Chapitre 73
PDV Yuki
- Tu vas le regretter.
Le regard de Cyrus me fixe, à la fois grave et agacé. Combien de fois m'a-t-il répété ces mots ces derniers jours, ces dernières heures ? Trop pour que je ne puisse les compter. Il n'a pas tort. Évidemment, je vais le regretter. C'est déjà le cas, à vrai dire. Mais je n'y parviens pas. C'est plus fort que moi, j'en suis incapable.
J'ai essayé, pourtant. Je ne pourrais dire le nombre de fois où je me suis plantée devant ces portes, main posée sur la poignée. Mais je ne suis jamais parvenue à l'abaisser. Chaque fois, j'ai fait demi-tour. Chaque fois, j'ai eu le droit au même discours.
« C'est ta sœur, tu ne peux pas la fuir ».
« Tu dois aller la voir, pour elle comme pour toi ».
« Elle a besoin de toi ».
« Arrête d'être lâche ! ».
Tant de vérité, dans ces mots. Et pourtant, peu importe combien de fois j'ai pu les entendre, je n'y arrive pas.
J'ai l'impression de n'être plus que l'ombre de moi-même. Shadow, oubliée. Une guerrière, un soldat redoutable, loin de là. Une fillette apeurée, voilà ce que je suis en ce moment. Je fuis, encore et encore. Je n'ai jamais craint la moindre situation. J'ai enduré mille et une douleurs. Mais celle-ci, je suis incapable de la supporter. Incapable de faire face au regard de ma sœur. Je ne me reconnais pas, et je n'essaye pas de le faire.

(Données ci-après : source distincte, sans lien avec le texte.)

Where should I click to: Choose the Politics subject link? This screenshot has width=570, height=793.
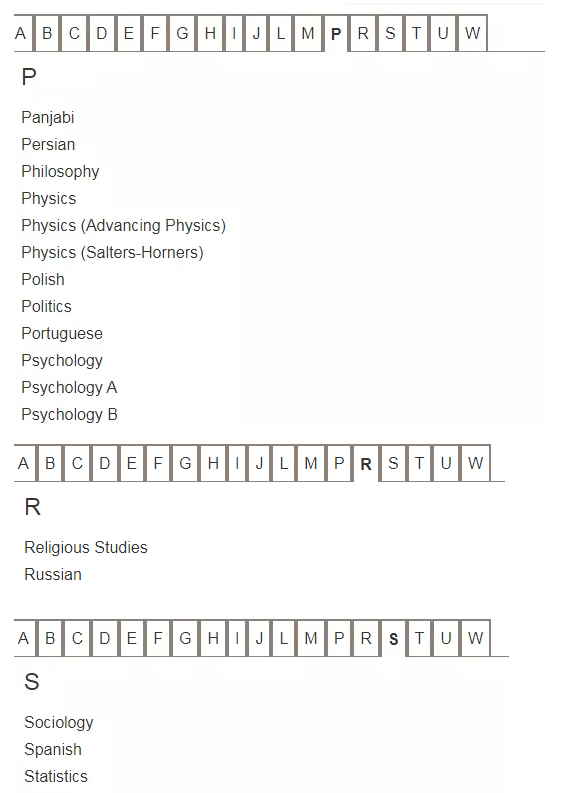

- Combien de temps ce petit jeu va durer ? Ça va bientôt faire trois jours qu'elle est réveillée.
Combien de temps. Une question à laquelle je suis incapable de répondre. Encore une. Je ne sais pas expliquer mon comportement, ni le comprendre. Pas plus que je ne parviens à saisir tout ce que je ressens. Je sais juste que je n'arrive pas à passer cette porte. Il y a de la peur, de la culpabilité, de la tristesse, et tout un tas d'autres choses que je n'arrive pas à définir.
Mon regard se détourne du loup qui tente de me faire une énième fois la morale. Il a été la voir, lui. Comme tous les loups. Même Nader a accompagné les autres. Il n'y a que moi, qui reste à l'écart. Pourtant j'aurai dû être la première à son chevet.

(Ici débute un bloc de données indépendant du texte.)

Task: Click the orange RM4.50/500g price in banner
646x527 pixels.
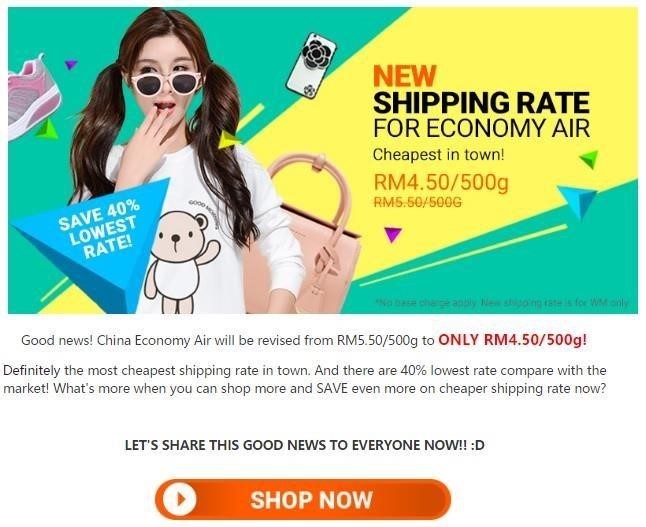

Je sais tout ce qu'il se passe. Je sais les détails donnés par les médecins, les conversations, les visites, le planning de rééducation. Mais je ne suis pas à ses côtés. Je laisse d'autres le faire à ma place. Tala, Emna, Jeiran.
Arman.
Lui malgré sa colère, n'a jamais quitté le bord de son lit, sauf quand les médecins le chassent pour des examens. Je sais qu'il ressent le même cocktail d'émotions que moi. C'est peut-être le seul qui me comprend, à la différence près qu'il ne connaît ma sœur que depuis quelques mois. C'est peut-être pour cela, qu'il parvient à se tenir à ses côtés. Ou bien il est juste plus solide que je ne le suis.
- Yuki !
De la colère, dans sa voix. Il m'en veut de me conduire de cette façon. Il n'a pas besoin de dire pourquoi. Il me reproche de ne pas être présente pour ma sœur, de lui faire du mal en l'évitant. Et il me reproche de me blesser moi-même. C'est surtout ça, qu'il ne supporte pas.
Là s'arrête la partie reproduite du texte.